» **Assignment 1**:
Pick out each line of the rows that contains the string "data" and copy those lines.

» **Passage to read**:
──────────
The subject of the invention is an electronic device fault-current circuit breaker for differential currents of types A/AC/B/B+/B++ in RCCB switching devices, where device enables the implementation of improved methods of protective functions in comparison with the currently known methods of measurement, based on new detection procedures of constant and pulsating differential DC currents. The invention belongs to the class H 02H 3/33 of the International Patent Classification.

Technical problem presented by the electronic device after the invention addresses the fault-current detection method of differential current types B/B+/B++ and is related to the process of analog/digital electronics implementation due to the RCCB type B and its derivatives. RCCB switch type B is currently the only known switch on the world market, which is able to efficiently protect life and property (devices and equipment) against direct contact with the phase voltage containing DC component and provides protection against fires and injuries. Built-in analog/digital electronics with its separate current transformer measures the presence of the differential currents in the power grid.
──────────
» **Records supplied**:
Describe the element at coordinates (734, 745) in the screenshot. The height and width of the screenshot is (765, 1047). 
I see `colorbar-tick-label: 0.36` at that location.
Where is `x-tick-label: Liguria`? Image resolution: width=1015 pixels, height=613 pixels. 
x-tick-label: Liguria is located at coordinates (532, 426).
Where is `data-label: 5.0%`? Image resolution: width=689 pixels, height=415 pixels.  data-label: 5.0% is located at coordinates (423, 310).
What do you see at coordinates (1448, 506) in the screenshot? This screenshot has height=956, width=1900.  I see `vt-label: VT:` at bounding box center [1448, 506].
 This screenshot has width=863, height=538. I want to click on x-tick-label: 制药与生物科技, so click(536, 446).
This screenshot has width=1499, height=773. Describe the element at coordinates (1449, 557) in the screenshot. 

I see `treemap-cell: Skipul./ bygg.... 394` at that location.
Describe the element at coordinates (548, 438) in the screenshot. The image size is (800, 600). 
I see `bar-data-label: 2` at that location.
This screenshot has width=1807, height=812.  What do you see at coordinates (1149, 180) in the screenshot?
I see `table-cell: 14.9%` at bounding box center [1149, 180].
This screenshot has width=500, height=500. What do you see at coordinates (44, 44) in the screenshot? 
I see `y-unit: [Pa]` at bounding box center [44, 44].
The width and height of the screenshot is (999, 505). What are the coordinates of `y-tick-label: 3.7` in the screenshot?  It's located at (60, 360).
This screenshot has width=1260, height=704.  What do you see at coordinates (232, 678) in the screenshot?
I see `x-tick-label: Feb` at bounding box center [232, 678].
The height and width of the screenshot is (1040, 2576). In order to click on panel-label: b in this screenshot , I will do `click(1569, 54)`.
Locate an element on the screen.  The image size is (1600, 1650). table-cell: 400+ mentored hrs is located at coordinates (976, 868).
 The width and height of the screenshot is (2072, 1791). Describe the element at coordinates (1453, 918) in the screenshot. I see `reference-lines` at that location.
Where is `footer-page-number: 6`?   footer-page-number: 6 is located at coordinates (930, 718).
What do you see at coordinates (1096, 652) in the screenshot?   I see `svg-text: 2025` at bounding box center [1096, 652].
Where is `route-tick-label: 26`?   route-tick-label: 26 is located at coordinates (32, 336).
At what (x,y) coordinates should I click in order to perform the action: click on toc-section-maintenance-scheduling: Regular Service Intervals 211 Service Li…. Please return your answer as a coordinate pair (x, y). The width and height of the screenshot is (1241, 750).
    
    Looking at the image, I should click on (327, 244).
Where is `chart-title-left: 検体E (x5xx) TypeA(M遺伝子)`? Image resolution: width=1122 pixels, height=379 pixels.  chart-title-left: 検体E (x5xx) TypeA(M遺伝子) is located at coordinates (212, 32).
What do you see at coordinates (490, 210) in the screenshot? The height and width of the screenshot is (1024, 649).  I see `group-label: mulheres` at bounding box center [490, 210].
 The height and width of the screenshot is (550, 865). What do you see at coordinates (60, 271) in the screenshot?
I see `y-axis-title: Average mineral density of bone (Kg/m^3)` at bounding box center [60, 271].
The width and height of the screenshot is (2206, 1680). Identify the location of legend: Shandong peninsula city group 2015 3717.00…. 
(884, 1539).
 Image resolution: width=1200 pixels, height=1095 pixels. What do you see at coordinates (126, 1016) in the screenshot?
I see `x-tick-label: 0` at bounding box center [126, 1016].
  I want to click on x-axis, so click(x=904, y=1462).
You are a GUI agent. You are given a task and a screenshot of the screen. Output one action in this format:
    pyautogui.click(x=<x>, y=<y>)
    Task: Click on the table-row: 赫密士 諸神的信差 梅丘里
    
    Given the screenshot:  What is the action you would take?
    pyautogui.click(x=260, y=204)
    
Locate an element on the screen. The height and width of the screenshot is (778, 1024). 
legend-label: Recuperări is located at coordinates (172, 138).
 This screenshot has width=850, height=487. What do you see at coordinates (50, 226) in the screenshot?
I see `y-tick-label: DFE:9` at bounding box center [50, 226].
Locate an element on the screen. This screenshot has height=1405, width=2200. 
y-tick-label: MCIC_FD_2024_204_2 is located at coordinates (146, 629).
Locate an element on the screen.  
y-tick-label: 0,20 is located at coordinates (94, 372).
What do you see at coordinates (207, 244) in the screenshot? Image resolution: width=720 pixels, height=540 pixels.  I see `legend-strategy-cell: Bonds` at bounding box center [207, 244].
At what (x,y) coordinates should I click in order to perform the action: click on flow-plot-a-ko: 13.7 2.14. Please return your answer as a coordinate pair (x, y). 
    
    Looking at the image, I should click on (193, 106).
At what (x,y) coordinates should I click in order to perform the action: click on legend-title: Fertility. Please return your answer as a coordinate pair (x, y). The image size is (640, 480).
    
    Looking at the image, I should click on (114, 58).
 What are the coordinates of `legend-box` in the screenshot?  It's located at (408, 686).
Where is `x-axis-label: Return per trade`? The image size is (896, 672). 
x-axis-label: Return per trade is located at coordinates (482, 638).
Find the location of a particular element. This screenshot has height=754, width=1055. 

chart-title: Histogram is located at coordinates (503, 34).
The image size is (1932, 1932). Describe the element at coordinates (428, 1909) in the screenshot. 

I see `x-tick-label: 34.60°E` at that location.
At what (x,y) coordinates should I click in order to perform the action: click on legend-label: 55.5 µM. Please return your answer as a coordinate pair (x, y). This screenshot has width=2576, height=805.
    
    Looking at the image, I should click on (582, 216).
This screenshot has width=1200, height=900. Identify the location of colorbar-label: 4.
──────────
» **Assignment 2**:
List every type of differential current that the passage on the fault-current circuit breaker names.

» **Written answer 1**:
Where is `data-label: 5.0%`? Image resolution: width=689 pixels, height=415 pixels.  data-label: 5.0% is located at coordinates (423, 310).
I see `bar-data-label: 2` at that location.

» **Written answer 2**:
A, AC, B, B+, B++